__THE RECORDS__.
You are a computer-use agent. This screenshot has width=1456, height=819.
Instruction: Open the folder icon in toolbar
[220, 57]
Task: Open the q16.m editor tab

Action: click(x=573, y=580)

...

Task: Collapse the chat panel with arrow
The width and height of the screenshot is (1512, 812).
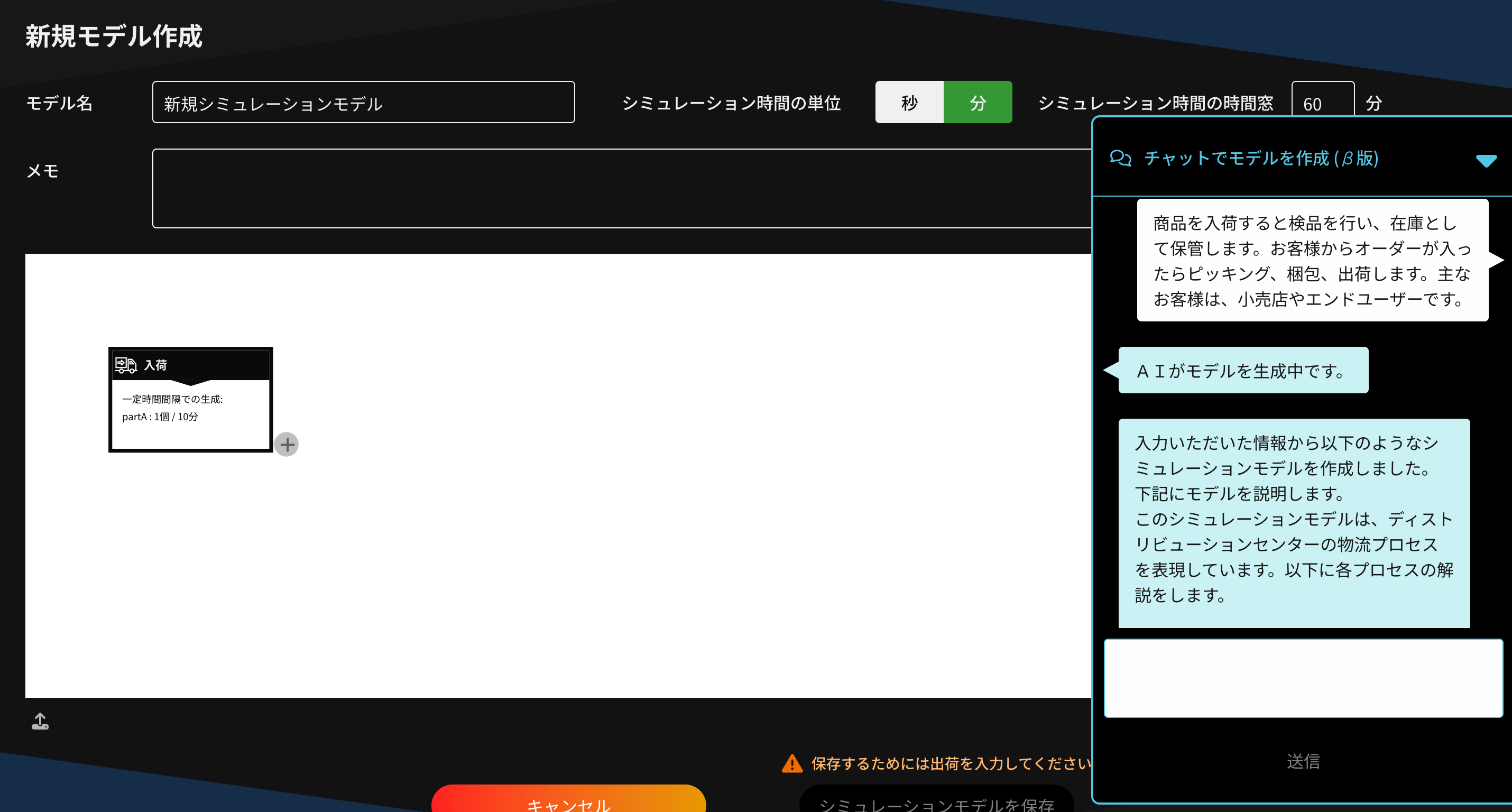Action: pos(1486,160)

--

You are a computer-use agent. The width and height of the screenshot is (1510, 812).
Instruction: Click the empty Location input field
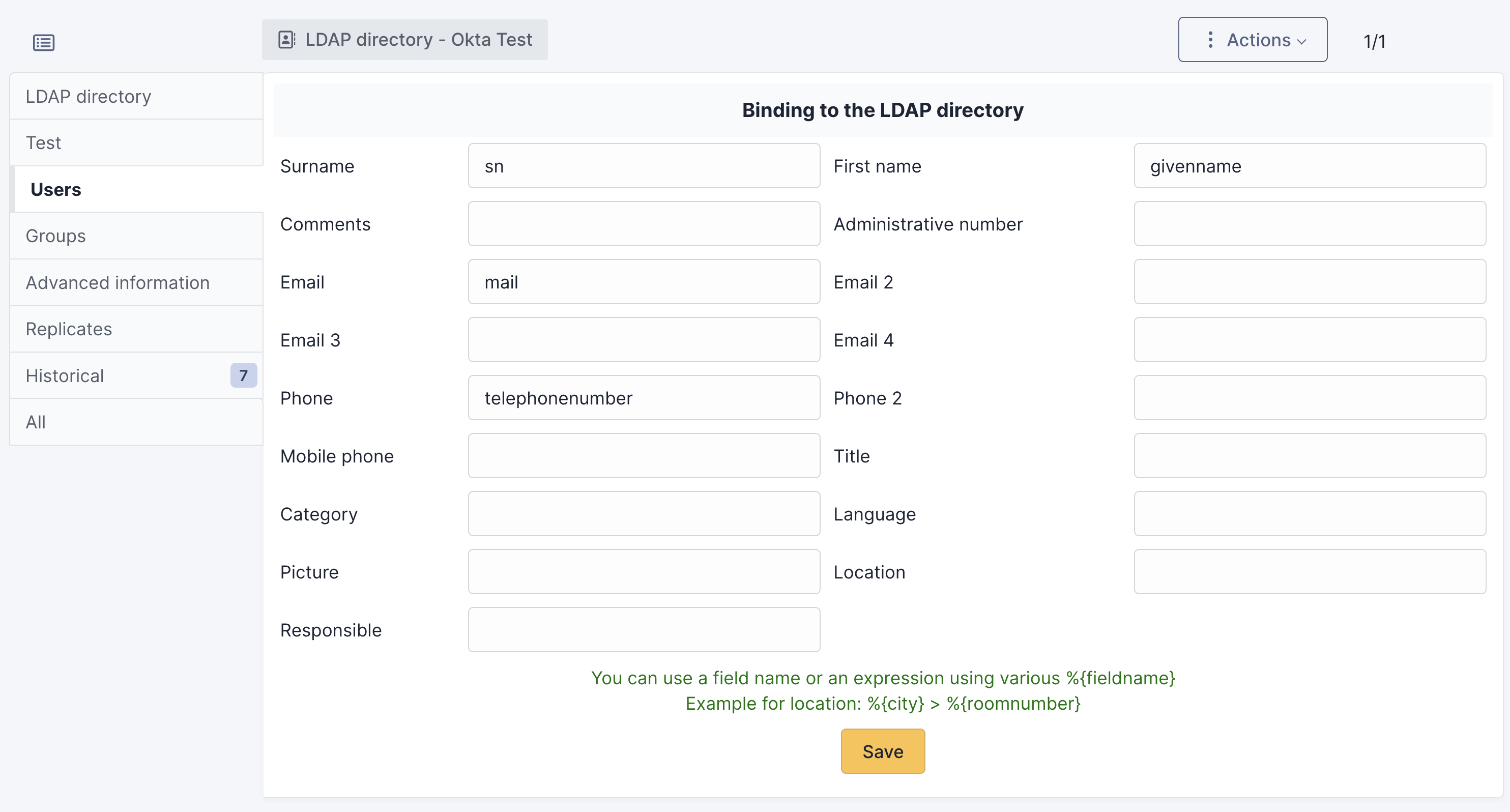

__EXERCISE AIM__. Please give back, exactly as it stands above, the stretch from the line with "You are a computer-use agent. The" through the line with "Instruction: Click the", and no line outside it.

__TASK ANSWER__.
You are a computer-use agent. The width and height of the screenshot is (1510, 812).
Instruction: Click the empty Location input field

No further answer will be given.